■ **Problem description**: Please reproduce the entries word for word, starting with the line that contains "The height and" and going on through the line that contains "center [638, 309].", with both of those lines included. Leave out the pictures.

■ **Material**:
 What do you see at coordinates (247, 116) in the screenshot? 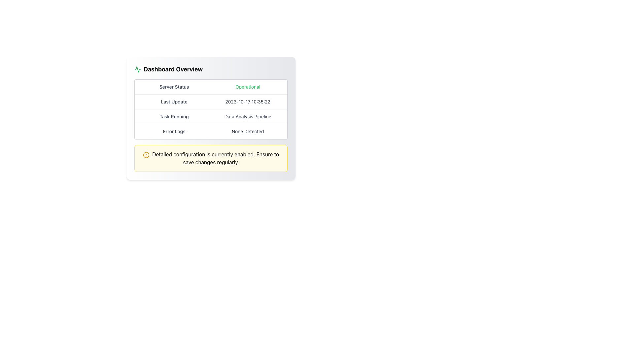
I see `the text label displaying 'Data Analysis Pipeline', which is a small, gray font located in the structured table layout under the 'Dashboard Overview' heading` at bounding box center [247, 116].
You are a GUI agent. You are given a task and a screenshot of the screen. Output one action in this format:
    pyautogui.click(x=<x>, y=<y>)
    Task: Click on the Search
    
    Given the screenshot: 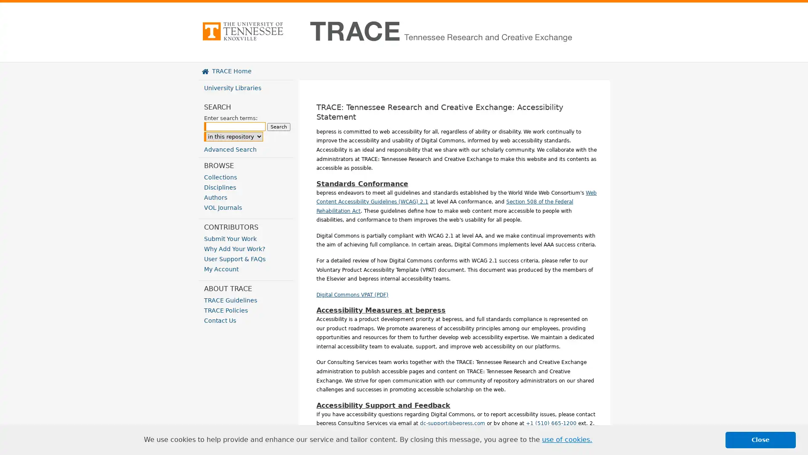 What is the action you would take?
    pyautogui.click(x=279, y=127)
    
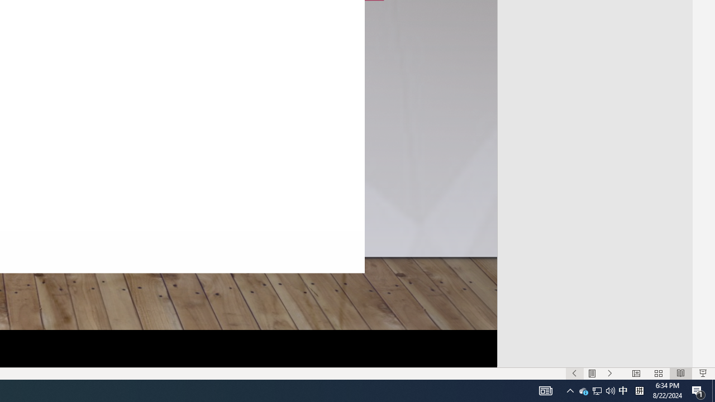  What do you see at coordinates (610, 374) in the screenshot?
I see `'Slide Show Next On'` at bounding box center [610, 374].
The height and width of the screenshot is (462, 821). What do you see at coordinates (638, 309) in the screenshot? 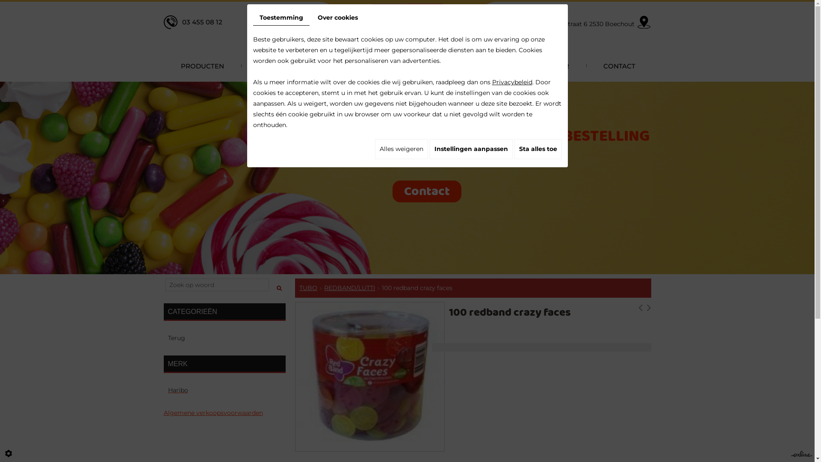
I see `'Vorig'` at bounding box center [638, 309].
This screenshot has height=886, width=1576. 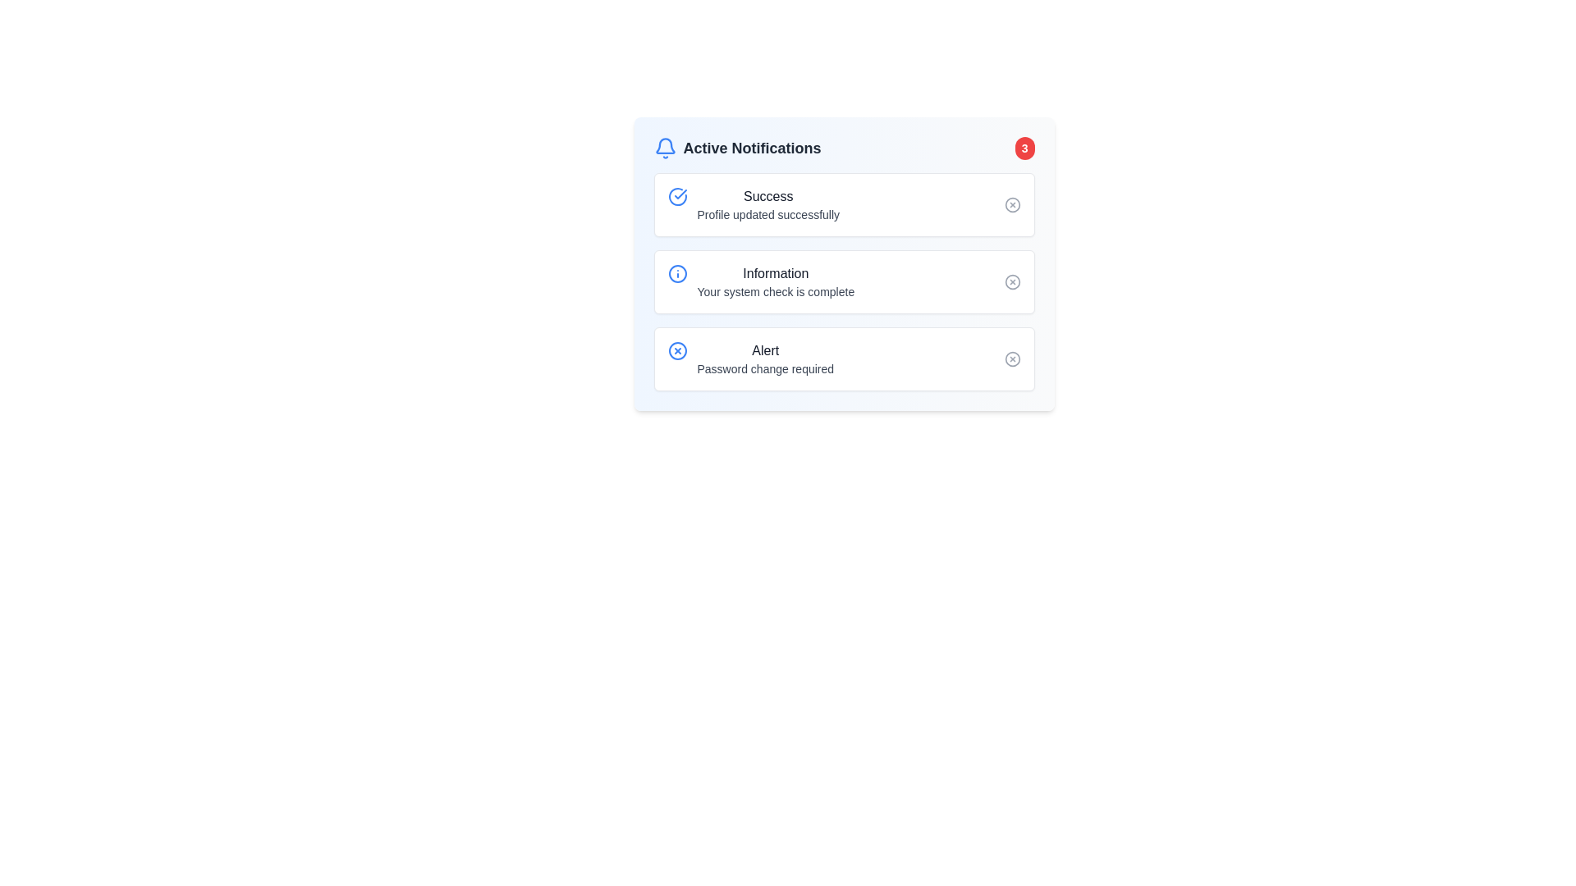 What do you see at coordinates (775, 273) in the screenshot?
I see `the 'Information' text component, which is displayed in a bold dark gray font within the second notification item of the list` at bounding box center [775, 273].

■ **Solution for this problem**:
The height and width of the screenshot is (462, 821). What do you see at coordinates (638, 309) in the screenshot? 
I see `'Vorig'` at bounding box center [638, 309].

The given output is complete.